▶ [Text]

= = =

Sunday, December 13, 2009

Visual Acoustics






























Visual Acoustics opened this weekend at the Plaza Theatre in Atlanta. Visual Acoustics is a documentary about the life and work of the greatest architectural photographer Julius Shulman. I have been a huge fan of Shulman for years but never had the opportunity to meet him. It is a fantastic film of a life full of vision and clarity. He died on July 17th, 2009 at the age of 98.

As I watched and listen to Dustin Hoffman recount this great life I couldn't help but think that the hour and 23 minutes of film that I am watching is a meer fraction of the experiences that Shulman had. This is a man that traveled the globe single handedly documenting the modern world. In many cases his images were used to rebuild what had been altered or destroyed.

The film shows the humor and free spirit of the photographer as it documents his interactions with architects and book publishers. He often seems surprised that people are interested in the work, but is always aware of his place in history and very proud of it. Shulman lived long enough to watch retro become retro.

I can't encourage you enough to see the film, it is moving when Shulman receives his honorary degree in his 90's after dropping out of school as a kid. It is a true American film about a wonderful life that actually took the time to take a picture.

Thursday, September 24, 2009

A meeting with the Pope.


So i got an email a few weeks ago saying that Mike, one of my best friends, was coming back to the states for three weeks. I hadn't seen him in about 8 years. Of course I had to drop everything and drive back to Des Moines and hang out for a few days before he went back to Hong Kong.

It made me start thinking about my past and how being away from everything I once knew makes me question what I really know or believe. Since I was going back, I thought what the hell, lets go back... way back.

So on Sept. 17th. I got in my truck at 8:00 in the morning and began the drive 14 hours north west to Des Moines, Iowa alone. It gave me a lot of time to think about what I was going to see and how I might feel. At 40, my conscious thoughts of Des Moines and Iowa are equal to my time in Atlanta. I grew up in Winterset and Des Moines, but my life started in Atlanta.

I pulled into town around 10:00 pm, picked up my great friend Tony and went to meet Mike, play pool and get caught up. We hung out until 3:00 in the morning before going back to Tony's house to crash on his couch and chairs. Mike said it best the next morning, "if you could forget for a second about the last 15 years, the fact that we live in different states and countries, forget about jobs, relationships, all of it... nothing has changed". It was the most pathetically wonderful thing I have ever heard and he was right.

= = =

▶ [Data extract]
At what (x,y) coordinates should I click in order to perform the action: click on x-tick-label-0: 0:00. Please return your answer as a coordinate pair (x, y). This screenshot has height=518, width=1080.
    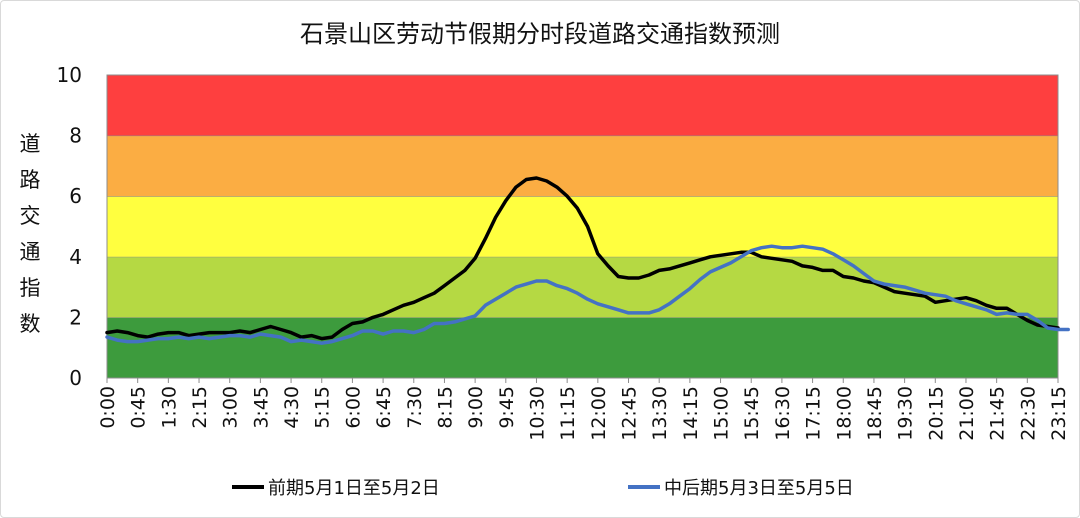
    Looking at the image, I should click on (108, 408).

= = =

▶ [Tasks to complete]
a: Please reproduce the blog word for word, starting with "It made me start" and going on through "back... way back.".
b: According to the blog, where did Visual Acoustics open?
Work from the blog alone.

▶ [Responses by task]
a:
It made me start thinking about my past and how being away from everything I once knew makes me question what I really know or believe. Since I was going back, I thought what the hell, lets go back... way back.

b: At the Plaza Theatre in Atlanta.